23. A price had been fixed for each oracle, a drachma and two obols.21 Do not think that it was low, my friend, or that the revenue from this source was scanty! He gleaned as much as seventy or eighty thousand 22 a year, since men were so greedy as to send in ten and fifteen questions each. What he received he did not use for himself alone nor treasure up to make himself rich, but since he had many men about him by this time as assistants, servants, collectors of information, writers of oracles, custodians of oracles, clerks, sealers, and expounders, he divided with all, giving each one what was proportionate to his worth.

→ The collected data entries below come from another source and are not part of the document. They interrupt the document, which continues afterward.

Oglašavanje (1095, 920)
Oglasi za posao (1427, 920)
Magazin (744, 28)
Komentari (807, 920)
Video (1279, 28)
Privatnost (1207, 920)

24. By now he was even sending men abroad to create rumours in the different nations in regard to the oracle and to say that he made predictions, discovered fugitive slaves, detected thieves and robbers, caused treasures to be dug up, healed the sick, and in some cases had actually raised the dead. So there was a hustling and a bustling from every side, with sacrifices and votive offerings—and twice as much for the prophet and disciple of the god. For this oracle also had come out:
“Honour I bid you to give my faithful servant,
25. When at last many sensible men, recovering, as it were, from profound intoxication, combined against him, especially all the followers of Epicurus, and when in the cities they began gradually to detect all the trickery and buncombe of the show, he issued a promulgation designed to scare them, saying that Pontus was full of atheists and Christians who had the hardihood to utter the vilest abuse of him; these he bade them drive away with stones if they wanted to have the god gracious. About Epicurus, moreover, he delivered himself of an oracle after this sort; when someone asked him how Epicurus was doing in Hades, he replied:
“With leaden fetters on his feet in filthy mire he sitteth.”
Do you wonder, then, that the shrine waxed great, now that you see that the questions of its visitors were intelligent and refined?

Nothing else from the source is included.